La FIL 2025: Un abrazo catalán que electrizó Guadalajara
Bajo el lema “Puentes de tinta y palabra”, la Feria Internacional del Libro de Guadalajara 2025 desplegó su magia habitual con un invitado de honor que trajo el Mediterráneo al corazón de Jalisco: Cataluña. No fue solo una celebración literaria, fue un fenómeno cultural total donde la sagrada trinidad de letras, arte y espectáculo vibró en cada pabellón. La Rambla se recreó en el recinto ferial, colmada no solo de los gigantes de la narrativa catalana contemporánea, sino del magnetismo de músicos, chefs estrella y performances que convirtieron cada lectura en un acto multidisciplinario y vibrante. El aroma a sal marina y papel nuevo invadió la ciudad.

El pabellón catalán fue un hervidero donde se mezclaron el star system literario con el musical, demostrando que la cultura, en su más amplio espectro, es el mejor embajador. Las castells, esas torres humanas, se erigieron no como mera postal folclórica, sino como una poderosa metáfora del evento: una construcción colectiva, arriesgada y festiva en honor a la creatividad.

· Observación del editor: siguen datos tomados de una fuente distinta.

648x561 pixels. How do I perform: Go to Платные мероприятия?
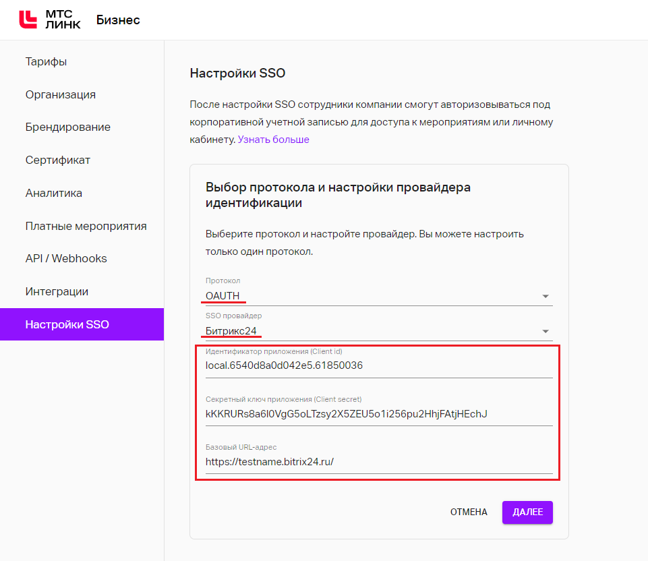(86, 226)
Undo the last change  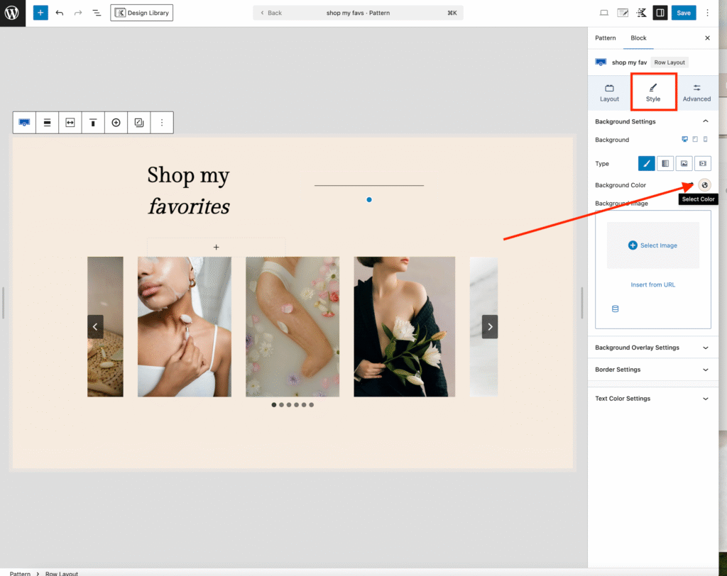(60, 13)
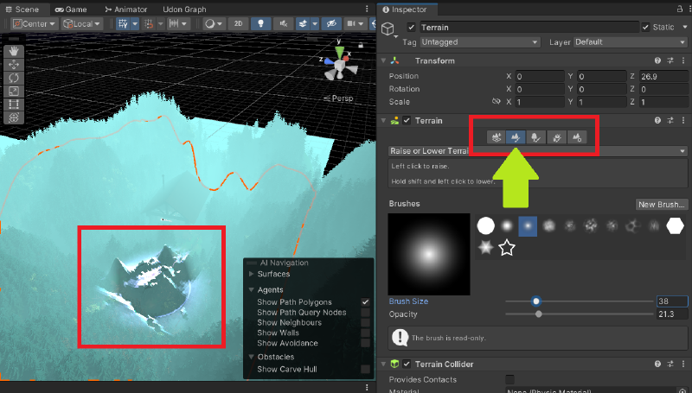This screenshot has height=393, width=692.
Task: Activate the Hand view tool
Action: coord(13,51)
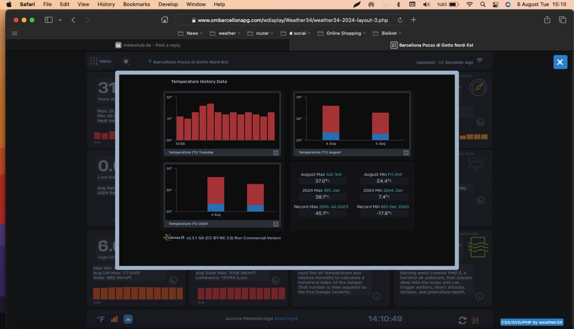Toggle the light/dark theme sun icon

pyautogui.click(x=126, y=62)
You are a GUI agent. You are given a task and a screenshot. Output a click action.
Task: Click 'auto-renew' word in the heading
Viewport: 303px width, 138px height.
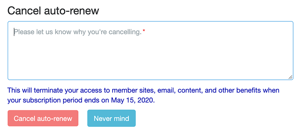coord(72,11)
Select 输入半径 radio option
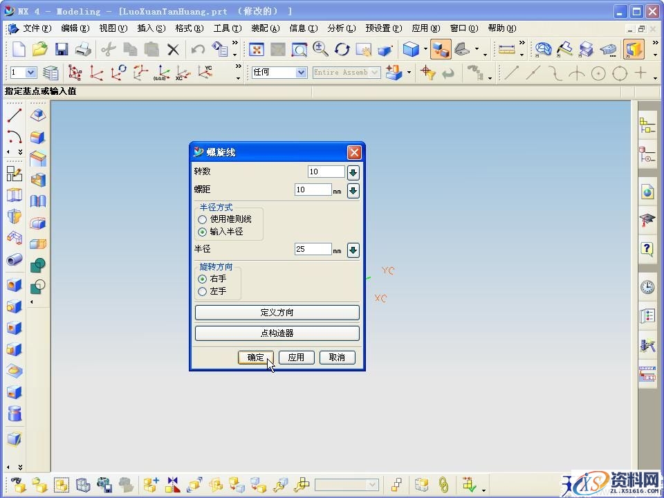This screenshot has height=498, width=664. point(203,232)
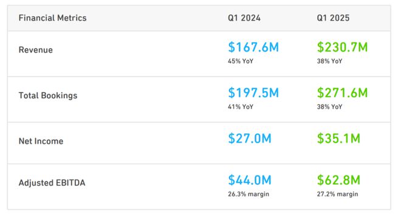Click the Net Income row label

point(41,141)
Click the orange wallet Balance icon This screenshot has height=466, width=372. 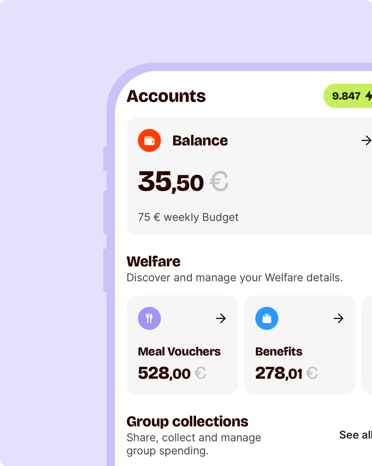(x=149, y=140)
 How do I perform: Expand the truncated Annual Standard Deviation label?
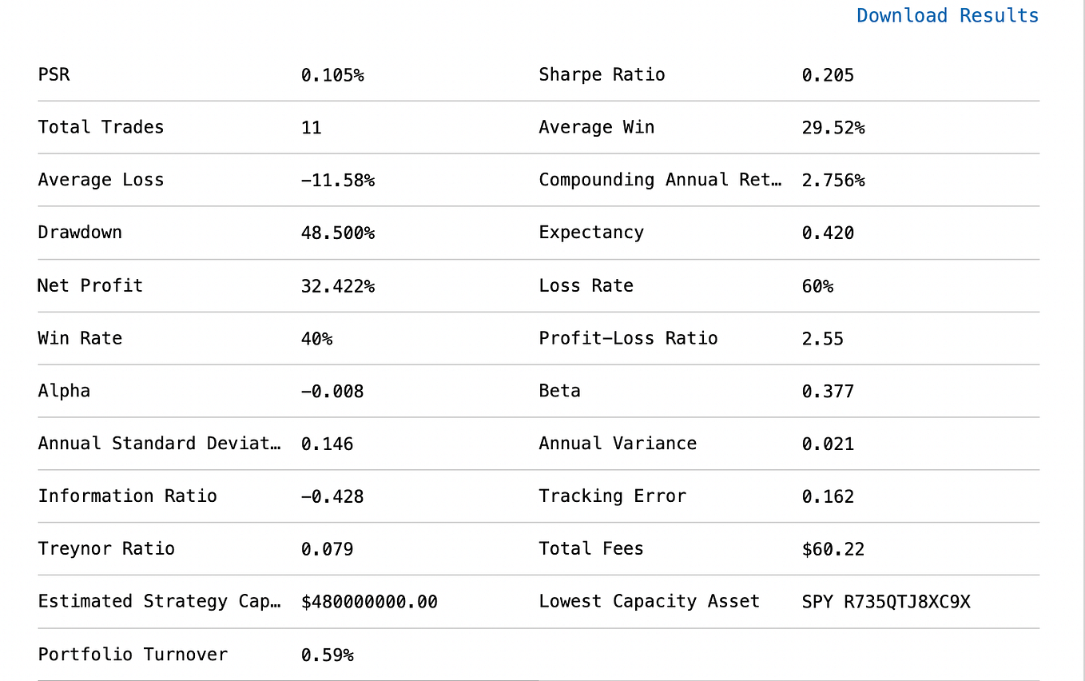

omo testigo de tres décadas de FIL, afirmo que esta edición catalana quedará marcada a fuego en la memoria. Logró lo excepcional: ser masiva sin ser superficial, profundamente intelectual y a la vez deslumbrantemente popular. Confirmó que Guadalajara, mi base de operaciones, es la capital indiscutible del libro en español y un epicentro donde la cultura de espectáculo se vive con la mente y el corazón. Se cerró este capítulo, pero el puente construido permanece: sólido, luminoso y lleno de historias por seguir contando.